RF btoss This field indicates the number of broadcast packets tossed by the bridge

control block on the radio interface

RF btosscap This field indicates the number of broadcast packets tossed out at the radio

interface due to MIR cap being exceeded.

RF uin This field indicates the number of unicast packets received by the bridge

control block on the radio interface

RF uout This field indicates the number of unicast packets sent by the bridge control

block on the radio interface

RF utoss This field indicates the number of unicast packets tossed by the bridge control

block on the radio interface

RF utosscap This field indicates the number of unicast packets tossed out at the radio

interface due to MIR cap being exceeded.

Bridge Error Stats

ErrNI1QSend This field indicates that a packet which was sourced from the radio network

stack interface 1 (Ethernet interface) could not be sent because the radio

bridge queue was full.
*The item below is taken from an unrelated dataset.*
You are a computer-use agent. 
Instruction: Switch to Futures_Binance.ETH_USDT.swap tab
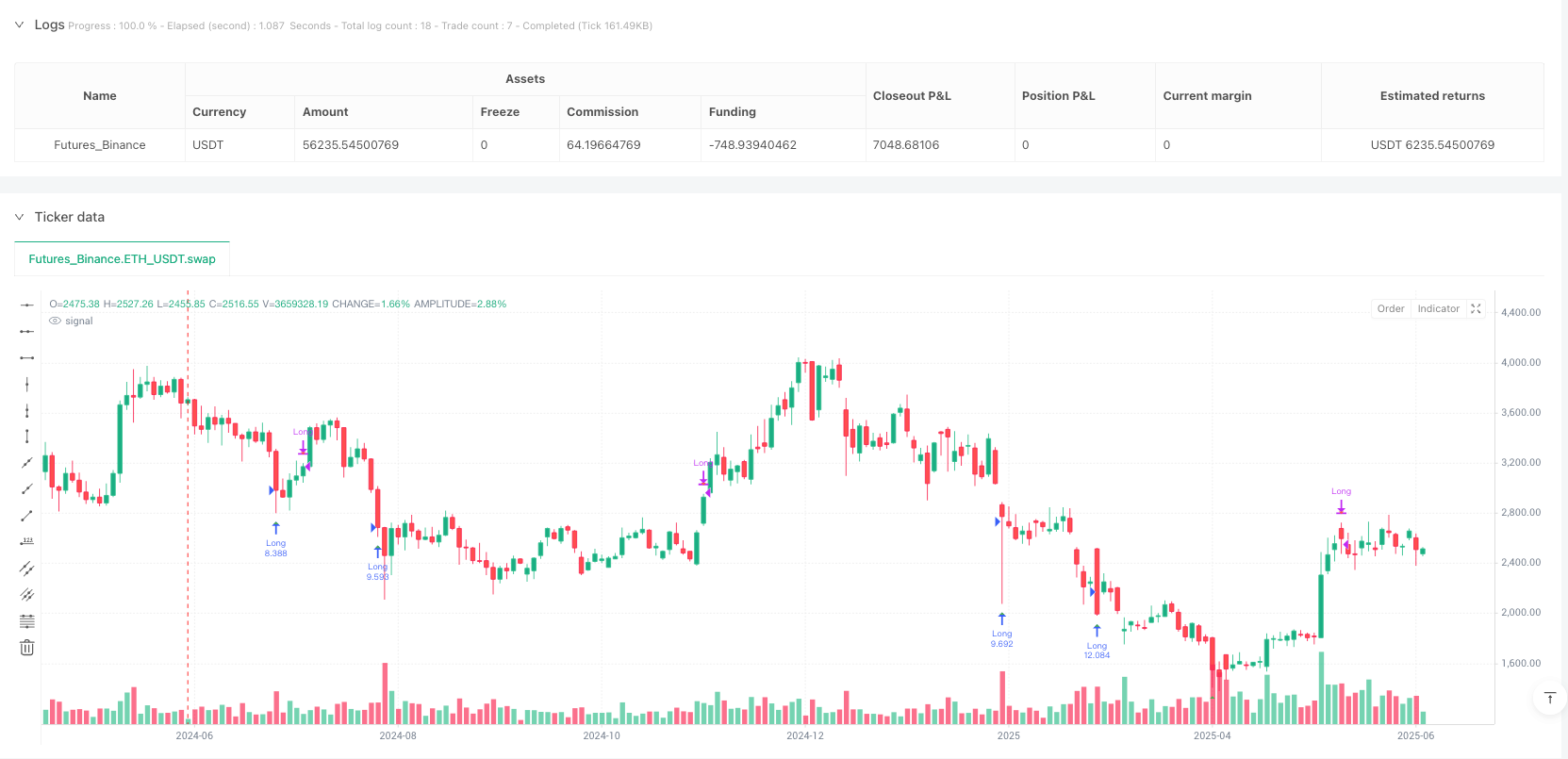[x=122, y=258]
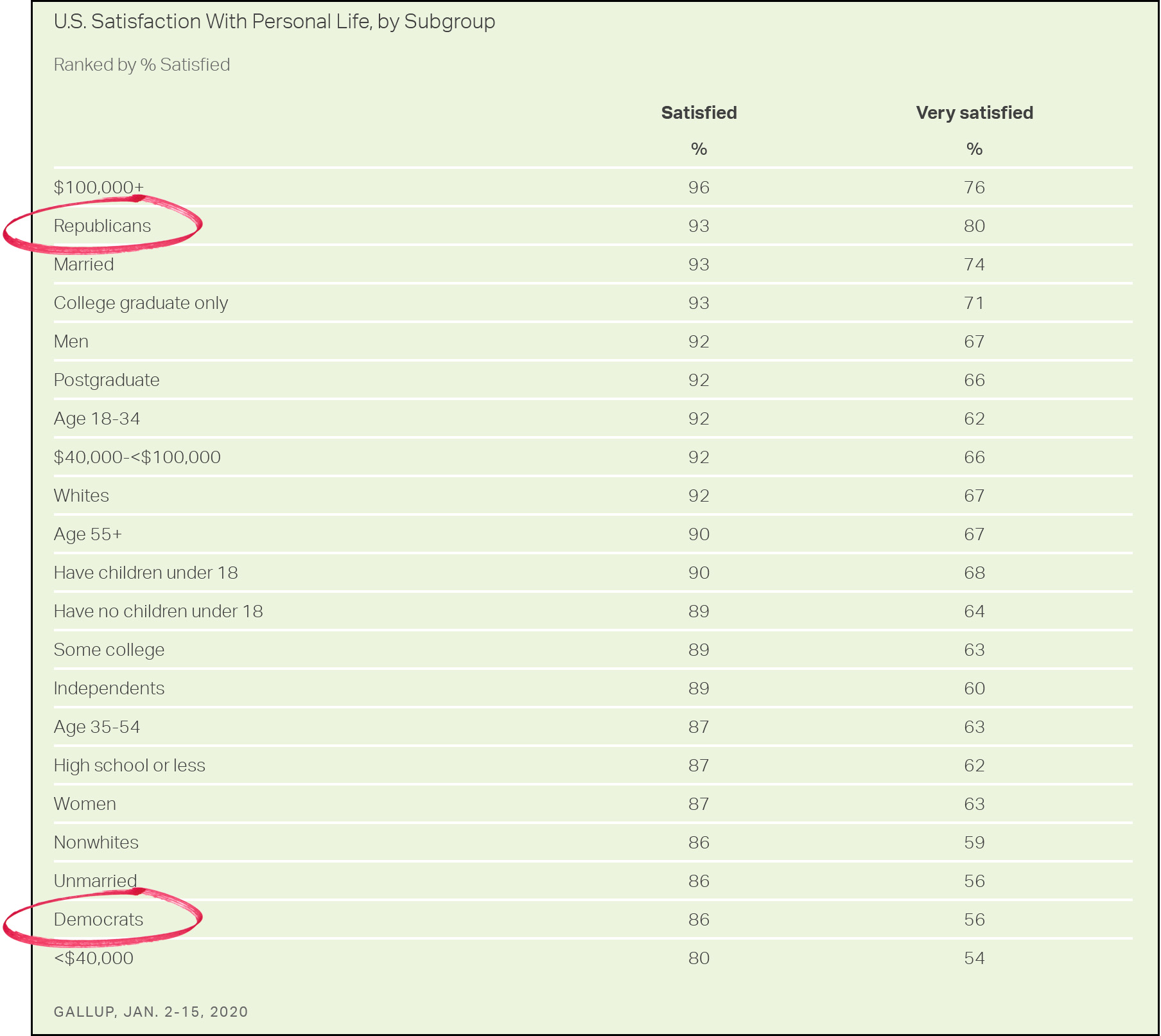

The packet was tossed out.

ErrNI2QSend This field indicates that a packet which was sourced from the radio network

stack interface 2 (RF interface) could not be sent because the radio bridge

queue was full. The packet was tossed out.

ErrBridgeFull This field indicates the total number of times the bridging table was full and

could not accept new entries.

ErrSendMsg This field displays the error message from bridge core call back routine.

ErrApFecQSend This field indicates that a packet which was received on the Ethernet interface

could not be processed because the radio bridge queue was full and packet

was tossed out.

ErrApRfQSend This field indicates that a packet which was received on the RF interface

could not be processed because the radio bridge queue was full. The packet

was tossed out.

Note:

PMP 450m Series AP does not support Aux port in current release of 15.0/15.0.0.1.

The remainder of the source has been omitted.